Орган нацистской партии газета «Фолькишер беобахтер» писала 8 ноября в редакционной статье: «Германский народ сделает выводы из покушения на фон Рата. Он не будет терпеть невыносимую ситуацию. Сотни тысяч евреев контролируют целые секторы в немецкой экономике, радуются в своих синагогах, в то время как их соплеменники в других государствах призывают к войне против Германии и убивают наших дипломатов».
Эта статья была, в сущности, открытым призывом к погрому.
9 ноября Гитлер прибыл в Мюнхен, в ту самую знаменитую пивную, где он создал когда-то нацистскую партию. Торжественно отмечал «коричневый» город пятнадцатую годовщину неудавшегося «пивного» путча Гитлера и Людендорфа — первую казавшуюся жалкой тогда попытку взять власть. Узнав о смерти фон Рата, Гитлер сказал Геббельсу:
«Я возвращаюсь в Берлин. Хватит праздновать. А ты действуй. И помни: я хочу, чтобы выступление против евреев носило спонтанный характер и явилось бы выражением истинно немецкого духа мести и гнева».
Через пять минут после отъезда Гитлера Геббельс обратился с речью к командирам штурмовых отрядов: «Национал-социалистическая партия не унизится до организации выступлений против евреев. Но если на врагов рейха обрушится волна народного негодования, то ни полиция, ни армия не будут вмешиваться».
Через два дня, когда осколки стекла, давшие название страшной ночи, искрясь живым блеском, еще усеивали мостовые возле сгоревших синагог и разграбленных еврейских домов с пустыми глазницами, нацистское телеграфное агентство опубликовало следующее заявление: «После того, как стало известно, что немецкий дипломат скончался от ран, нанесенных ему гнусным еврейским убийцей, во всех городах рейха состоялись стихийные антиеврейские демонстрации. Глубокое чувство гнева, охватившее немецкий народ, воплотилось в спонтанных действиях нации против евреев».
12 ноября рейхсминистр Герман Геринг издал указ, обязывающий немецких евреев выплатить компенсацию в миллиард марок за убийство фон Рата, за свой счет провести ремонт зданий и помещений, пострадавших в Хрустальную ночь, и передать все свои предприятия и коммерческие фирмы в арийские руки.
Время уже было глухое, зябкое, но все же совесть мира смутилась, и раздались голоса протеста, парированные министерством Геббельса с наглым апломбом.
Возмутился даже последний немецкий кайзер Вильгельм второй, находившийся в эмиграции в Голландии. Кайзер, не жаловавший евреев в бытность свою у власти, раздраженно заявил журналистам:
«Позор то, что происходит сейчас в Германии. Армии нельзя вмешиваться в эти грязные дела. Старые ветераны и все честные немцы обязаны протестовать».

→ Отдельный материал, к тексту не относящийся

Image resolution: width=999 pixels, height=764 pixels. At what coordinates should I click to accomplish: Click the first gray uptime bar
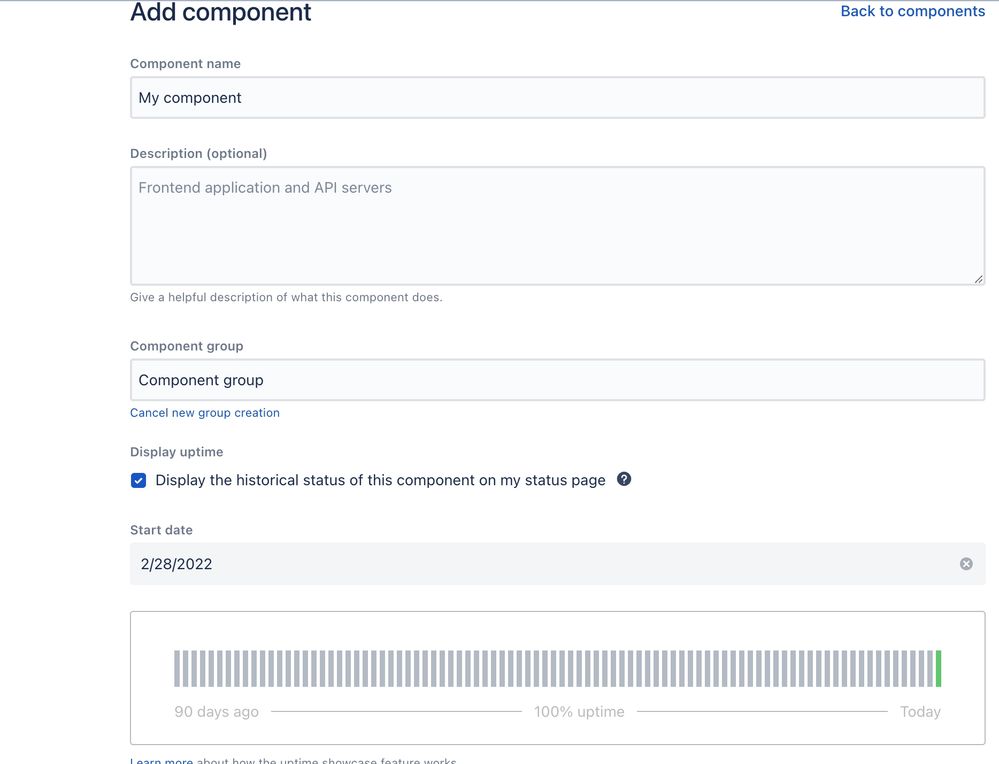pos(177,668)
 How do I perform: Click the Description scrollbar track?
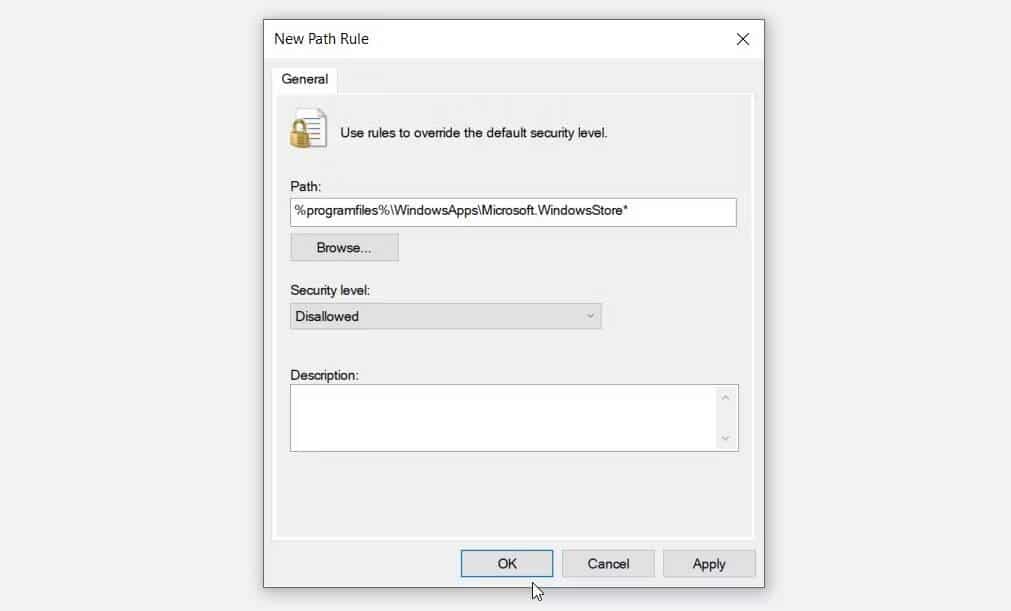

Но армия безмолвствовала, и евреи поняли, что они не могут ждать пощады, ибо нет у них защиты.
Итоги Хрустальной ночи: сожжены 220 синагог, разрушены 10 тысяч еврейских магазинов и такое же количество квартир, 35 тысяч евреев арестованы, свыше 100 убиты во время погрома.
Евреи, попавшие в концлагеря, прошли все круги ада. Пережили муки голода, издевательства, побои. Пятьсот из них были замучены сразу. Остальных временно освободили. Они вернулись домой сломленными, утратившими волю к жизни, с глазами, запечатлевшими выражение ужаса и отчаяния. На улицах этих людей обходили стороной и говорили шепотом: «Они были там».